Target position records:
## start
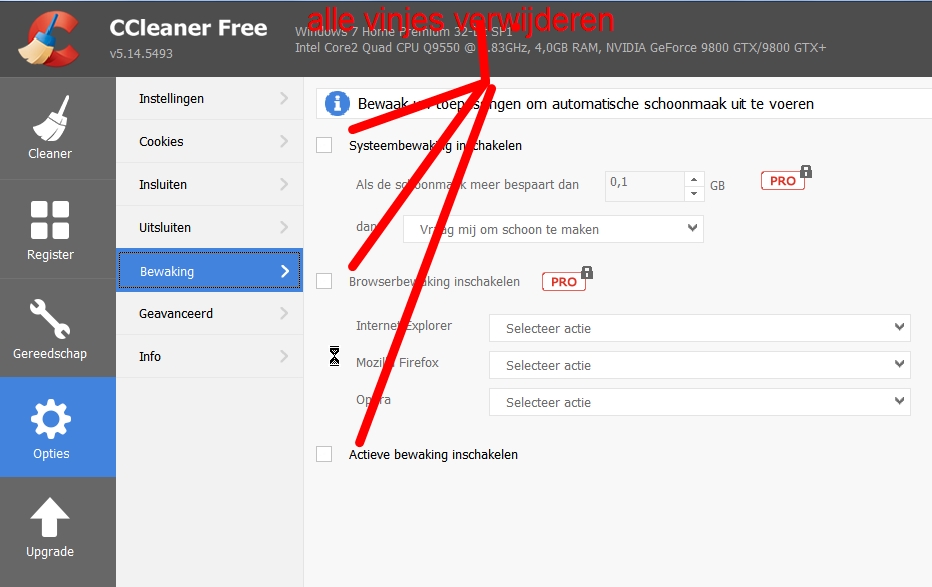The image size is (932, 587).
Task: Open the Opera Selecteer actie dropdown
Action: (x=700, y=402)
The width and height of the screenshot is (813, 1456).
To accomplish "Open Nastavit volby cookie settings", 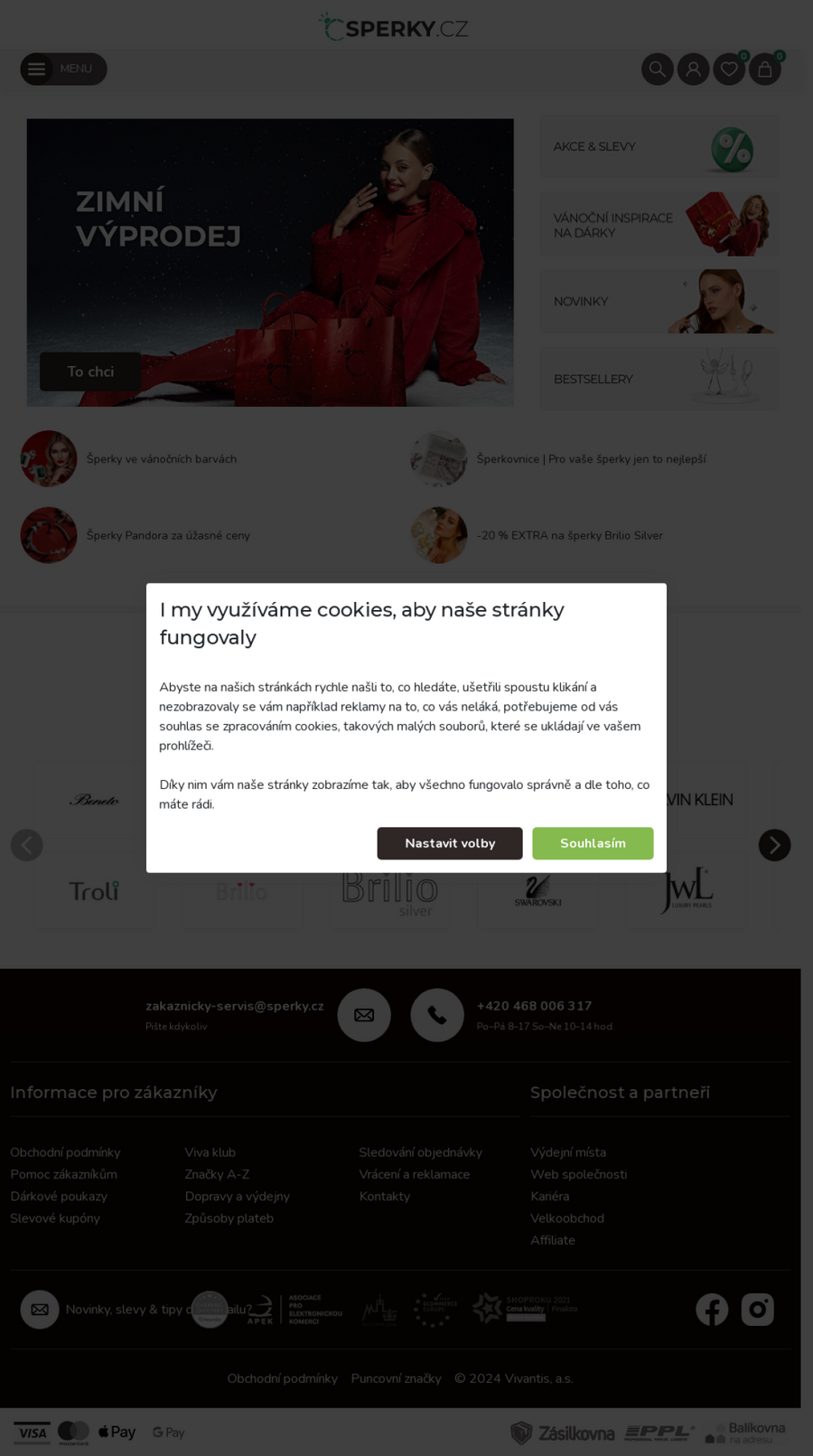I will (450, 843).
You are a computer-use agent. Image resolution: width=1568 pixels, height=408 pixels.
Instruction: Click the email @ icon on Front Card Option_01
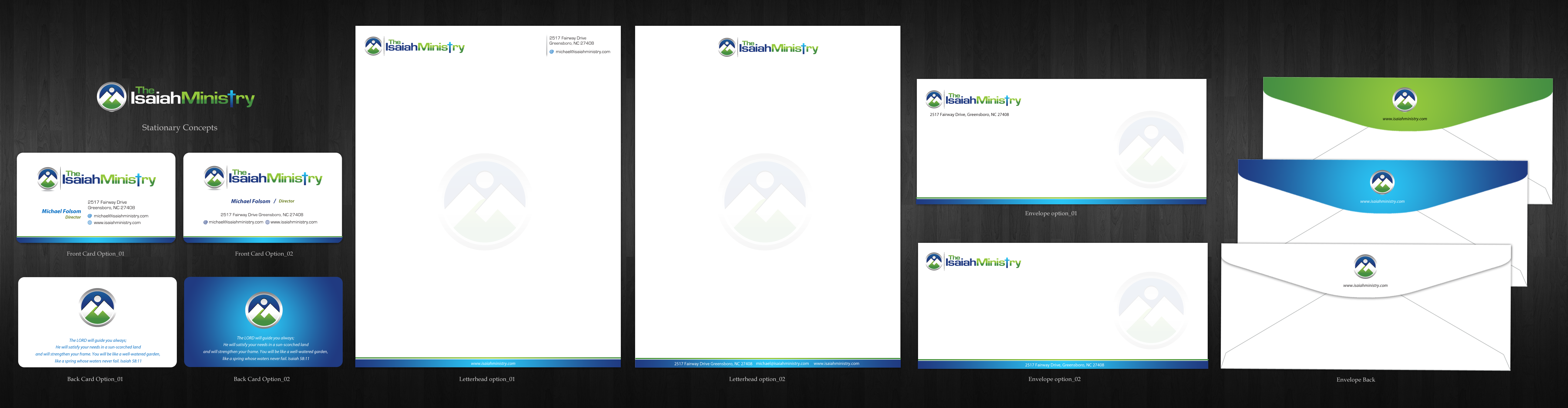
## end
Please retype the entries from the line containing "You are a computer-use" through the end of the entries, including both of those lines, and leave the pictures out of your answer.

Result:
You are a computer-use agent. Image resolution: width=1568 pixels, height=408 pixels.
Instruction: Click the email @ icon on Front Card Option_01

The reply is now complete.